--- WORK TO COMPLETE ---
Swap every "Viewport" for "Display area" in the rows below and reproduce them with everything else unchanged.

※ ※ ※

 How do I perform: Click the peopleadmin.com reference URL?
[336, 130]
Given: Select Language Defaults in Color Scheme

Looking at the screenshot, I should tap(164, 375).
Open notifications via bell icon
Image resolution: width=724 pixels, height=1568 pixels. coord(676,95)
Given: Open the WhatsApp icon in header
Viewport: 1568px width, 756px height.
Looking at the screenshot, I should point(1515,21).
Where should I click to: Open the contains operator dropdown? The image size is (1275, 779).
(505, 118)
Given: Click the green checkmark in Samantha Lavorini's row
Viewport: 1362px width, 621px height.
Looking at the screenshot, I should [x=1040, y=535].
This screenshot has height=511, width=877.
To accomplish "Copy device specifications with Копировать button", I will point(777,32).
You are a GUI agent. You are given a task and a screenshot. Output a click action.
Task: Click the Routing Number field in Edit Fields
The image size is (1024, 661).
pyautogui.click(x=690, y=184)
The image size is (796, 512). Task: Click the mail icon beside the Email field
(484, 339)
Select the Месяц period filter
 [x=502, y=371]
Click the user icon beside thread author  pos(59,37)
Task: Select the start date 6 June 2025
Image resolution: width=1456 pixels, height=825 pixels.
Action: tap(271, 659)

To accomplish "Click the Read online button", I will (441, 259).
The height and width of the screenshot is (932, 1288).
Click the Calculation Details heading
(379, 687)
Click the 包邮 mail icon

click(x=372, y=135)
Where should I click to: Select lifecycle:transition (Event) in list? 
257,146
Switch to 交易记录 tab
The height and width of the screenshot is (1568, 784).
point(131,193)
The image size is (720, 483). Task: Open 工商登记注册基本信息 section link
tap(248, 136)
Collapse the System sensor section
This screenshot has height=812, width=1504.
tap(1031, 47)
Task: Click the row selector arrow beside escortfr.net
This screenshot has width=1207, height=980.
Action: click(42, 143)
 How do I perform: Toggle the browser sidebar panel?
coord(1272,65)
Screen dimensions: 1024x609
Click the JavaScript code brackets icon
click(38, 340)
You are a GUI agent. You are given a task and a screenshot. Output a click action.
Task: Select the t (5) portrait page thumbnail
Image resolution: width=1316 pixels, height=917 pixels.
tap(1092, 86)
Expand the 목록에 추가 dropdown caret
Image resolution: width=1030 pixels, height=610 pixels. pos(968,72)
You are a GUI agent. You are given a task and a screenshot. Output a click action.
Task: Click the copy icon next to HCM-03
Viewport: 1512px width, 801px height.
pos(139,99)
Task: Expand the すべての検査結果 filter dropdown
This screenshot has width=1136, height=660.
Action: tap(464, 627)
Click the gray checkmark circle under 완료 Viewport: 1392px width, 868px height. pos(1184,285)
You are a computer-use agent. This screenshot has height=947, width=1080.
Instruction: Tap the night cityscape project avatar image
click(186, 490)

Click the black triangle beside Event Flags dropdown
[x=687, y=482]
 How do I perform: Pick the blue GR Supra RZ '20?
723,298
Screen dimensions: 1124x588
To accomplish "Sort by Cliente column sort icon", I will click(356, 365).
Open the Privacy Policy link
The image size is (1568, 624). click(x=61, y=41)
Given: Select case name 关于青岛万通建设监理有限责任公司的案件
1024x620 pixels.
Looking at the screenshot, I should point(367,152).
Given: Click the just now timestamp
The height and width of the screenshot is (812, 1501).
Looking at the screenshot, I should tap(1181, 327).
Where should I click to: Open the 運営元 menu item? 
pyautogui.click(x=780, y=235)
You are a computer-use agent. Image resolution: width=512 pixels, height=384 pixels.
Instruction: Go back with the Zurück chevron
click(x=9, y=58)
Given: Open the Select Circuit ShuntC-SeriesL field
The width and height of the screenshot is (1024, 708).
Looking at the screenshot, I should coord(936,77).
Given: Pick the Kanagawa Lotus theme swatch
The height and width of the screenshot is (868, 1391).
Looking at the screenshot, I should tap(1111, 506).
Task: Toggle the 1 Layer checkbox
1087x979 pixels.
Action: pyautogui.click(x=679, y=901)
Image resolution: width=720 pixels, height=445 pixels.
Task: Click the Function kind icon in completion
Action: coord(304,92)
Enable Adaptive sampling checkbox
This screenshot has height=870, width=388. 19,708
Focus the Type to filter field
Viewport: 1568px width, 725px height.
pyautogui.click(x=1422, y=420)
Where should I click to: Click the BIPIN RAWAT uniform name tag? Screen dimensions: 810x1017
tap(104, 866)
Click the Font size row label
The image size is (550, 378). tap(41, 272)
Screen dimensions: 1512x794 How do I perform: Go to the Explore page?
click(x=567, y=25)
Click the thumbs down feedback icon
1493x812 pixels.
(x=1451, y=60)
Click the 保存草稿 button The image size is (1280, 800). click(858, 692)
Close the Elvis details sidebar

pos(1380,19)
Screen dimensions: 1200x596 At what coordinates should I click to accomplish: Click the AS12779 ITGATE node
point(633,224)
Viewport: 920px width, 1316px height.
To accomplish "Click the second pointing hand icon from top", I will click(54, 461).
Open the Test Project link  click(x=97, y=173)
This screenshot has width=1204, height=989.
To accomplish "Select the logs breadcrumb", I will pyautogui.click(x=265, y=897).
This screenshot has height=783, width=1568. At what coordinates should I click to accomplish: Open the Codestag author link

※ ※ ※

--- OUTPUT BELOW ---
 How do I perform: Click the peopleadmin.com reference URL?
[336, 130]
Given: Select Language Defaults in Color Scheme

Looking at the screenshot, I should tap(164, 375).
Open notifications via bell icon
Image resolution: width=724 pixels, height=1568 pixels. coord(676,95)
Given: Open the WhatsApp icon in header
Display area: 1568px width, 756px height.
Looking at the screenshot, I should point(1515,21).
Where should I click to: Open the contains operator dropdown? The image size is (1275, 779).
(505, 118)
Given: Click the green checkmark in Samantha Lavorini's row
Display area: 1362px width, 621px height.
Looking at the screenshot, I should [x=1040, y=535].
This screenshot has height=511, width=877.
To accomplish "Copy device specifications with Копировать button", I will point(777,32).
You are a GUI agent. You are given a task and a screenshot. Output a click action.
Task: Click the Routing Number field in Edit Fields
The image size is (1024, 661).
pyautogui.click(x=690, y=184)
The image size is (796, 512). Task: Click the mail icon beside the Email field
(484, 339)
Select the Месяц period filter
 [x=502, y=371]
Click the user icon beside thread author  pos(59,37)
Task: Select the start date 6 June 2025
Image resolution: width=1456 pixels, height=825 pixels.
Action: tap(271, 659)

To accomplish "Click the Read online button", I will (441, 259).
The height and width of the screenshot is (932, 1288).
Click the Calculation Details heading
(379, 687)
Click the 包邮 mail icon

click(x=372, y=135)
Where should I click to: Select lifecycle:transition (Event) in list? 
257,146
Switch to 交易记录 tab
The height and width of the screenshot is (1568, 784).
point(131,193)
The image size is (720, 483). Task: Open 工商登记注册基本信息 section link
tap(248, 136)
Collapse the System sensor section
This screenshot has height=812, width=1504.
tap(1031, 47)
Task: Click the row selector arrow beside escortfr.net
This screenshot has width=1207, height=980.
Action: click(42, 143)
 How do I perform: Toggle the browser sidebar panel?
coord(1272,65)
Screen dimensions: 1024x609
Click the JavaScript code brackets icon
click(38, 340)
You are a GUI agent. You are given a task and a screenshot. Output a click action.
Task: Select the t (5) portrait page thumbnail
Image resolution: width=1316 pixels, height=917 pixels.
tap(1092, 86)
Expand the 목록에 추가 dropdown caret
Image resolution: width=1030 pixels, height=610 pixels. pos(968,72)
You are a GUI agent. You are given a task and a screenshot. Output a click action.
Task: Click the copy icon next to HCM-03
Display area: 1512px width, 801px height.
pos(139,99)
Task: Expand the すべての検査結果 filter dropdown
This screenshot has width=1136, height=660.
Action: tap(464, 627)
Click the gray checkmark circle under 완료 Display area: 1392px width, 868px height. pos(1184,285)
You are a computer-use agent. This screenshot has height=947, width=1080.
Instruction: Tap the night cityscape project avatar image
click(186, 490)

Click the black triangle beside Event Flags dropdown
[x=687, y=482]
 How do I perform: Pick the blue GR Supra RZ '20?
723,298
Screen dimensions: 1124x588
To accomplish "Sort by Cliente column sort icon", I will click(356, 365).
Open the Privacy Policy link
The image size is (1568, 624). click(x=61, y=41)
Given: Select case name 关于青岛万通建设监理有限责任公司的案件
1024x620 pixels.
Looking at the screenshot, I should point(367,152).
Given: Click the just now timestamp
The height and width of the screenshot is (812, 1501).
Looking at the screenshot, I should tap(1181, 327).
Where should I click to: Open the 運営元 menu item? 
pyautogui.click(x=780, y=235)
You are a computer-use agent. Image resolution: width=512 pixels, height=384 pixels.
Instruction: Go back with the Zurück chevron
click(x=9, y=58)
Given: Open the Select Circuit ShuntC-SeriesL field
The width and height of the screenshot is (1024, 708).
Looking at the screenshot, I should coord(936,77).
Given: Pick the Kanagawa Lotus theme swatch
The height and width of the screenshot is (868, 1391).
Looking at the screenshot, I should tap(1111, 506).
Task: Toggle the 1 Layer checkbox
1087x979 pixels.
Action: pyautogui.click(x=679, y=901)
Image resolution: width=720 pixels, height=445 pixels.
Task: Click the Function kind icon in completion
Action: coord(304,92)
Enable Adaptive sampling checkbox
This screenshot has height=870, width=388. 19,708
Focus the Type to filter field
Display area: 1568px width, 725px height.
pyautogui.click(x=1422, y=420)
Where should I click to: Click the BIPIN RAWAT uniform name tag? Screen dimensions: 810x1017
tap(104, 866)
Click the Font size row label
The image size is (550, 378). tap(41, 272)
Screen dimensions: 1512x794 How do I perform: Go to the Explore page?
click(x=567, y=25)
Click the thumbs down feedback icon
1493x812 pixels.
(x=1451, y=60)
Click the 保存草稿 button The image size is (1280, 800). click(858, 692)
Close the Elvis details sidebar

pos(1380,19)
Screen dimensions: 1200x596 At what coordinates should I click to accomplish: Click the AS12779 ITGATE node
point(633,224)
Display area: 920px width, 1316px height.
To accomplish "Click the second pointing hand icon from top", I will click(54, 461).
Open the Test Project link  click(x=97, y=173)
This screenshot has width=1204, height=989.
To accomplish "Select the logs breadcrumb", I will pyautogui.click(x=265, y=897).
This screenshot has height=783, width=1568. At what coordinates should I click to accomplish: Open the Codestag author link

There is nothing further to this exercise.